Só aos 45 minutos a Espanha voltaria a criar perigo por Diego Costa. Lançado por Nacho, o avançado rematou esforço, perante a saída de Akinfeev. A bola passou a frente da baliza e foi ter com Isco no outro lado.

No segundo tempo só Isco tentava derrubar o muro russo. O criativo do Real Madrid ia espalhando magia no relvado do Estádio Luzhniki mas era pouco. Asensio e David Silva não ajudavam, pelo que Hierro teve de lançar Iniesta e Aspas nos lugares de Silva e Diego Costa. Perdia uma referência na área mas ganhava mobilidade na frente. Daniel Carvajal também entrou para o posto de Nacho, numa tentativa de dar mais profundidade no corredor direito. Do lado russo, o técnico Stanislav Cherchesov, que já tinha trocado Yuri Zhirkov por Vladimir Granat ao intervalo, meteu Cheryshev e Smolov em campo, nos lugares de Dzyuba e Samedov.

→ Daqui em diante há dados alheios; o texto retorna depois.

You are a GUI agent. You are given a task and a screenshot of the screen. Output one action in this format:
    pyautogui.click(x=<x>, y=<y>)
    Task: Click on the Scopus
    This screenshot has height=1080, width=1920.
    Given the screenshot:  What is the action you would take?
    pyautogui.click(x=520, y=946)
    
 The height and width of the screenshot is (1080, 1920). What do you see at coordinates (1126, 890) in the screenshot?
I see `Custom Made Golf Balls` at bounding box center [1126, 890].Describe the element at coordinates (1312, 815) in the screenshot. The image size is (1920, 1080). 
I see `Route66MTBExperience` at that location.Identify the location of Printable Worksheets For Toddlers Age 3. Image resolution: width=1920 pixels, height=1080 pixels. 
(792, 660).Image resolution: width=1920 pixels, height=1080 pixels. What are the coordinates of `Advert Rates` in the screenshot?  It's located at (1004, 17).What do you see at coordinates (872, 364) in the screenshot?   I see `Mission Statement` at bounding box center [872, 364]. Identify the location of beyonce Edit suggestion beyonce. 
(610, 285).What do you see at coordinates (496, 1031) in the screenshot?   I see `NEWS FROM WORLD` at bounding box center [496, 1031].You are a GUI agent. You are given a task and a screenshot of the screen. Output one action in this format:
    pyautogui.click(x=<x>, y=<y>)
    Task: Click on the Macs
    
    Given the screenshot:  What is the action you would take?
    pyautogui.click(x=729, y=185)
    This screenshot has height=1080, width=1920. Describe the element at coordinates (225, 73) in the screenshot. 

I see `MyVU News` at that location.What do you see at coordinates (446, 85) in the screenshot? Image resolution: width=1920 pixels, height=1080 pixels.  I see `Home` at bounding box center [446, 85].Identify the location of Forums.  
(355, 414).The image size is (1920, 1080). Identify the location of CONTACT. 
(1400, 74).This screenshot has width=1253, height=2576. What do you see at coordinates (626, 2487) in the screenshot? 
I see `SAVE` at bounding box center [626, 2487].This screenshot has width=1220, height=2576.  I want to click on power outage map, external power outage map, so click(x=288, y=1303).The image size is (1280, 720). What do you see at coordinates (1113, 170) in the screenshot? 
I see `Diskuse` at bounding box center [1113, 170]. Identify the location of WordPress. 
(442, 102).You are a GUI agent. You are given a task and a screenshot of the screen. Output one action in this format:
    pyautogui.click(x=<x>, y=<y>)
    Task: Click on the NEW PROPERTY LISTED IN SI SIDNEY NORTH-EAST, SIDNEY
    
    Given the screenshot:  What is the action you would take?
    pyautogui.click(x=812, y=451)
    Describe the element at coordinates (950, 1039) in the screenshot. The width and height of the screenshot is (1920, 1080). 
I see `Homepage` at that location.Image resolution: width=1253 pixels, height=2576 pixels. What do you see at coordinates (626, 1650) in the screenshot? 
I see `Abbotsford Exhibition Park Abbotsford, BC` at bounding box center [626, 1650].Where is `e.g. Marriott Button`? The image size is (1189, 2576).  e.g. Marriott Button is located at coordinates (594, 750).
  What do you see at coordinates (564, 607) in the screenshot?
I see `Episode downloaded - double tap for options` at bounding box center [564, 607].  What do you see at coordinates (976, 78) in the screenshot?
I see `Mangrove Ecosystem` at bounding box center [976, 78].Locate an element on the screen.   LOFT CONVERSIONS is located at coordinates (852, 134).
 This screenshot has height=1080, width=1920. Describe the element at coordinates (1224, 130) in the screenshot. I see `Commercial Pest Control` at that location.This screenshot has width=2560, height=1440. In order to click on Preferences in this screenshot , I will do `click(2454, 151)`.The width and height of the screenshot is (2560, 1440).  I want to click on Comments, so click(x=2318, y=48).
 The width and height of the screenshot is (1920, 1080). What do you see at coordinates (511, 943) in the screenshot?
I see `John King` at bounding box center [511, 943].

Com o jogo a caminhar para o prolongamento, só aos 86 minutos se viu um lance de verdadeiro perigo, numa triangulação atacante dos espanhóis. Alba centrou, Aspas assistiu Iniesta de peito para um remate travado com dificuldades pelo guarda-redes russo.

No prolongamento os dois técnicos aproveitaram para fazer história em jogo de seleções com uma quarta substituição (passou a ser permitida pela FIFPro mas só no prolongamento), com Aleksandr Yerokhin e Rodrigo a entrar na Rússia e Espanha, respetivamente. Nos 30 minutos extra, Kudryashov e Ignashevich evitaram o golo de Aspas aos 92. Aos 110, foi Rodrigo a protagonizar a derradeira jogada de perigo, num arrancada pela direita, mas o remate foi travado por Akinfeev. Na recarga, Aspas rematou para a baliza mas Ignashevich cortou em cima da linha de golo.

Nas grandes penalidades, Koke e Iago Aspas (Sergio Ramos e Iniesta marcaram) falharam para a Espanha. Os quatro russos que marcaram, converteram os remates: Fedor Smolov, Sergei Ignashevich, Aleksandr Golovin e Denis Cheryshev. Destaque para Akinfeev: o guarda-redes russo esteve em destaque nos 120 minutos e, nas grandes penalidades, defendeu dois remates, ao contrário de De Gea que não conseguiu parar nenhum.

Tal como aconteceu no Mundial 2002, a Espanha volta a cair nas grandes penalidades perante a seleção da casa. Os russos vã defrontar o vencedor do Croácia - Dinamarca. França e Uruguai também já estão nos 'quartos'.